Wie kam es dazu, dass bei Bayer 04 Leverkusen in der Saison 1999/2000 das erste Projekt in Deutschland entstand?

Schweppe: Wir sind nach Leverkusen zu einem Interviewtermin mit Rudi Völler gefahren und haben gefragt, ob Bayer 04 nicht unser jährliches Treffen ausrichten wollte.

Schweppe: Fünf Tage vorher habe ich noch einmal bei seinem Büro angerufen, um den Termin bestätigen zu lassen. Kurt Vossen (ehemaliger Leiter der Fußballabteilung von Bayer 04 Leverkusen, im Jahr 2007 verstorben, d. Red.) hat den Hörer abgenommen. Daraufhin habe ich ihn kurzentschlossen eingeladen. Auf der Veranstaltung hat er uns dann erzählt, dass sie in England gesehen haben, wie blinde Menschen im Stadion Kopfhörer bekommen und das Spiel so verfolgen können. Und er hat gefragt, ob das nicht auch etwas für Deutschland wäre. Da haben wir natürlich alle applaudiert und uns gefreut wie Bolle.

Hillmann: Das war im April 1999. Kurz vor Saisonbeginn haben wir noch einmal nachgefragt und im August 1999 fand das erste größere Treffen statt, um die Details zu besprechen. Mitte Oktober ging es los. Bayer 04 Leverkusen gegen den SSV Ulm 1846 war das erste Spiel. Von Anfang an lief da alles. Burak Yildirim hat eine super Reportage gemacht. Er war damals Jugendtrainer bei Bayer und man hat direkt gemerkt, dass er viel von Fußball versteht.
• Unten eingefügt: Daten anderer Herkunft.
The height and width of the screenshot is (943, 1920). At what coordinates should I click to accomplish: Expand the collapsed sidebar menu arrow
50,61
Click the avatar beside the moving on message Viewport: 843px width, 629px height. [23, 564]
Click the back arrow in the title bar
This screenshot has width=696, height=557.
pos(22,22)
Wenn Sie den Bogen von 1999 bis heute spannen: Haben sie mit dieser Erfolgsgeschichte der Sehbehindertenreportage gerechnet?
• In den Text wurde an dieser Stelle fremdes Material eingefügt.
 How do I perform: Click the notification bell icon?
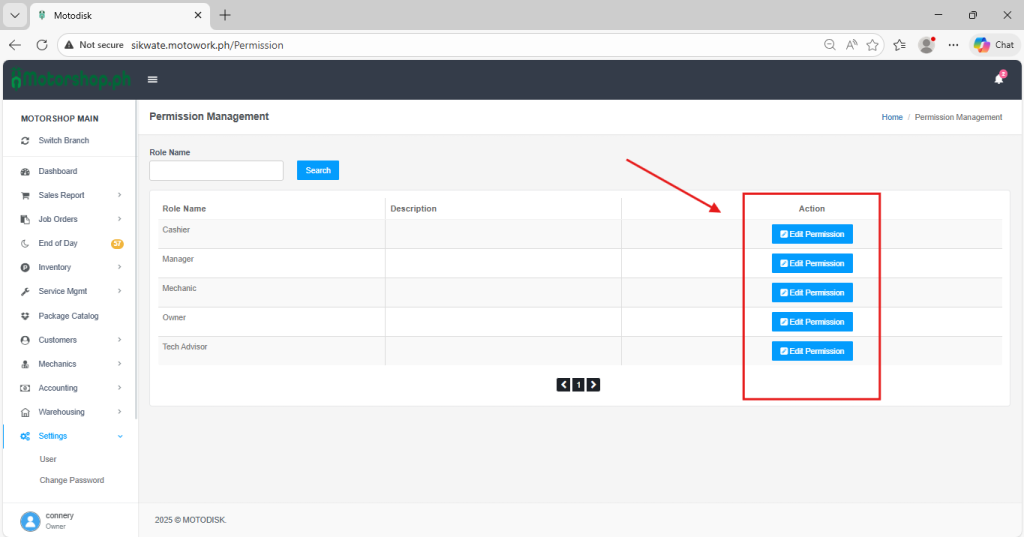[998, 79]
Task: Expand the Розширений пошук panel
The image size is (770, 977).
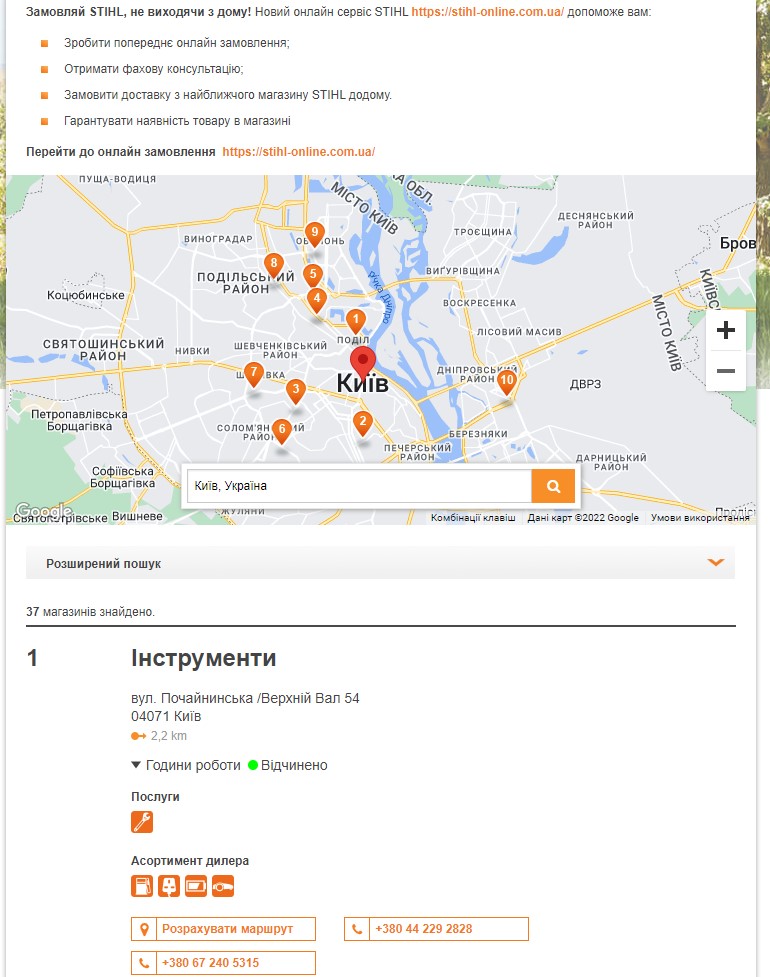Action: click(x=380, y=563)
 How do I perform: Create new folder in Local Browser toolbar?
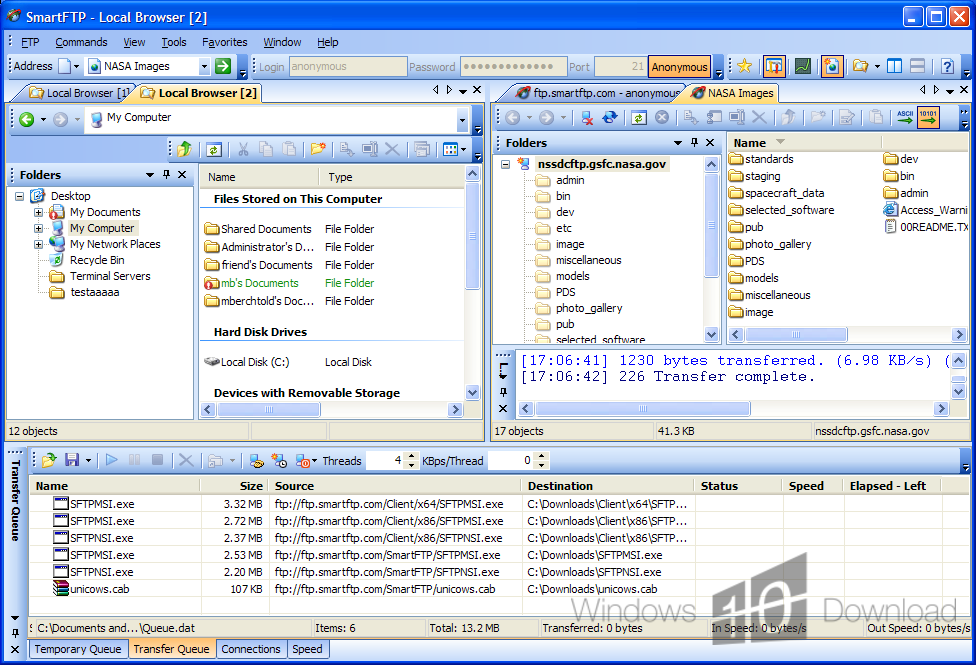coord(318,150)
Hillmann: Wir haben immer nur Stück für Stück gedacht und nie einen großen Plan gemacht.

Schweppe: Wir haben einfach wie ein Maulwurf immer weiter und weiter gegraben. (lacht)
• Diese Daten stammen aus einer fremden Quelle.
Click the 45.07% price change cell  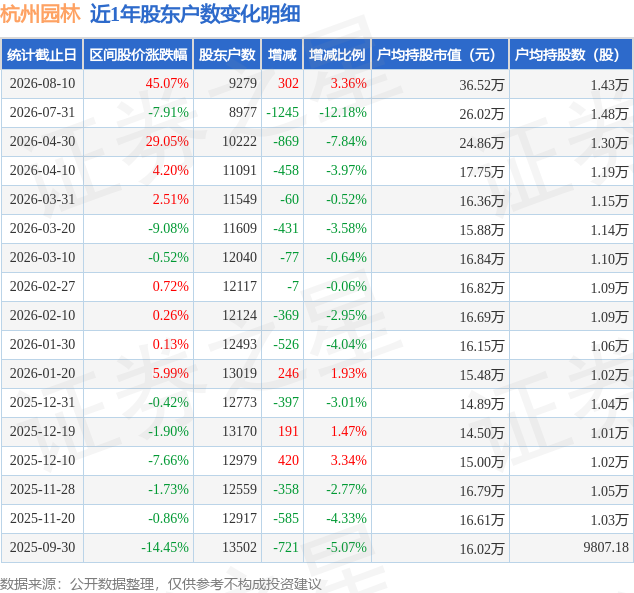(x=167, y=83)
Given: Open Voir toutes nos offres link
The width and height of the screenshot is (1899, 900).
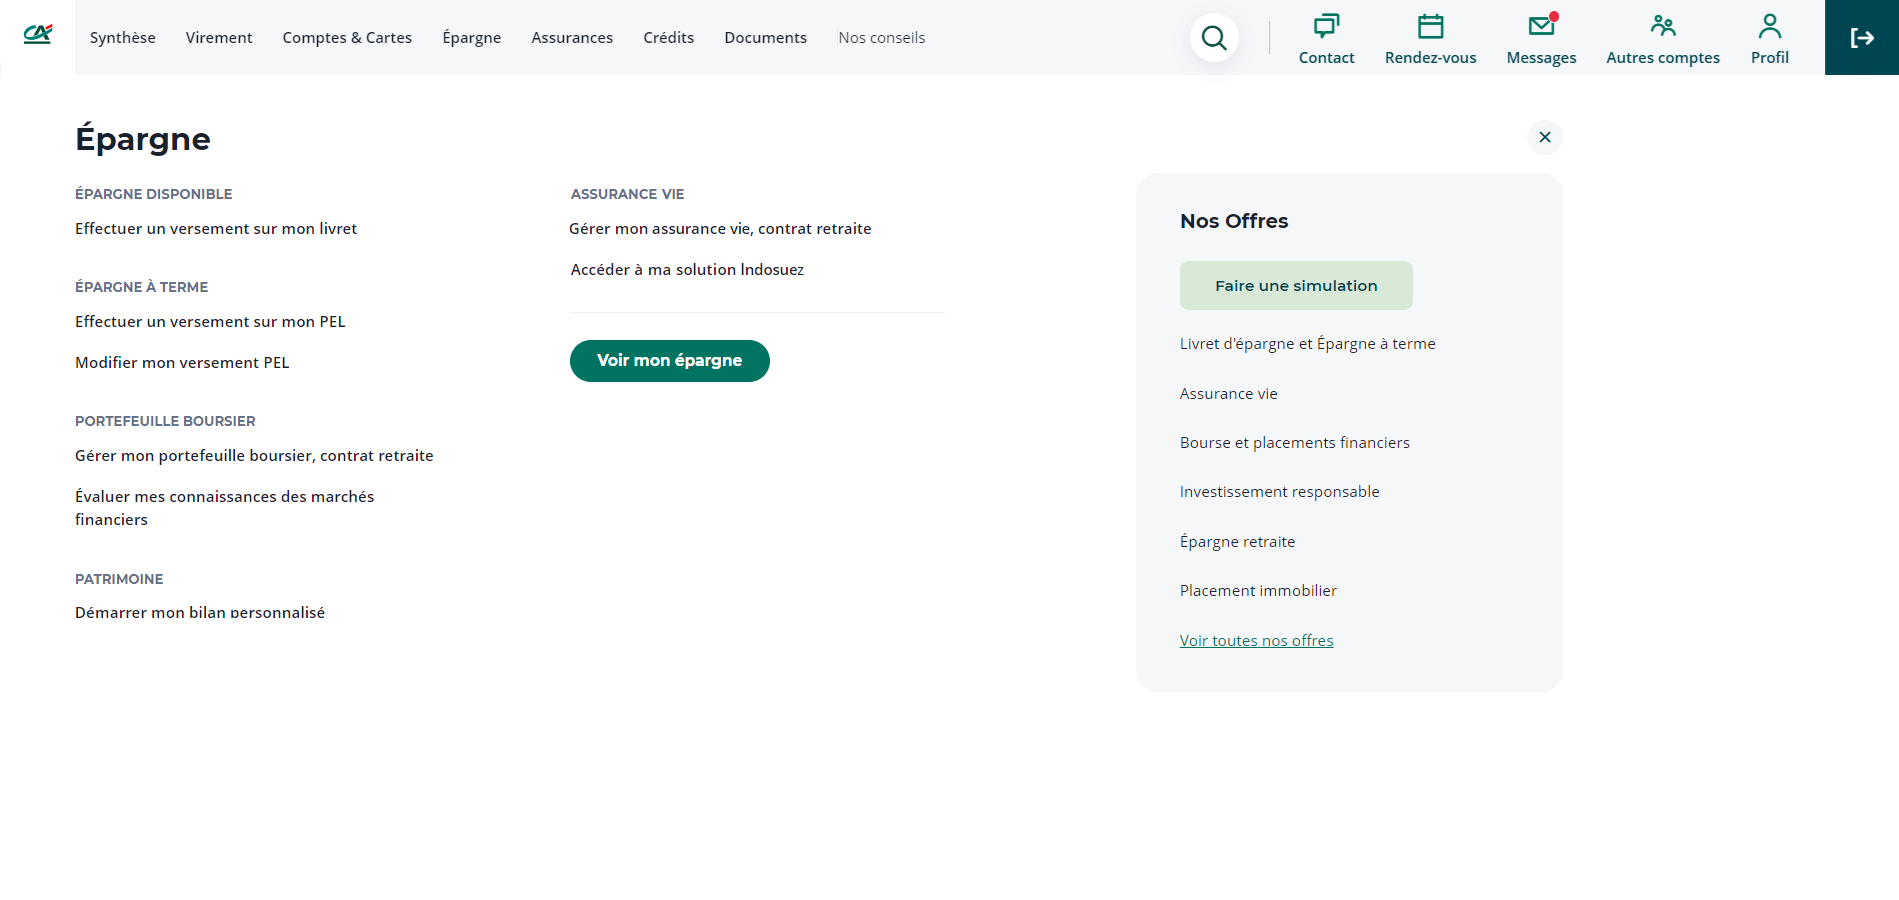Looking at the screenshot, I should 1256,641.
Wie hat sich das Stadionerlebnis für Sie in dieser Zeit geändert?

Schweppe: Es ist viel komfortabler geworden. So ist unsere Teilhabe gesichert. Früher mussten wir immer alles selber organisieren.

Das Gespräch führte Florian Reinecke

Regina Hillmann hat über ihre Erfahrungen das Buch “Fußball einmal anders gesehen” geschrieben, das im Kern-Verlag erschienen ist.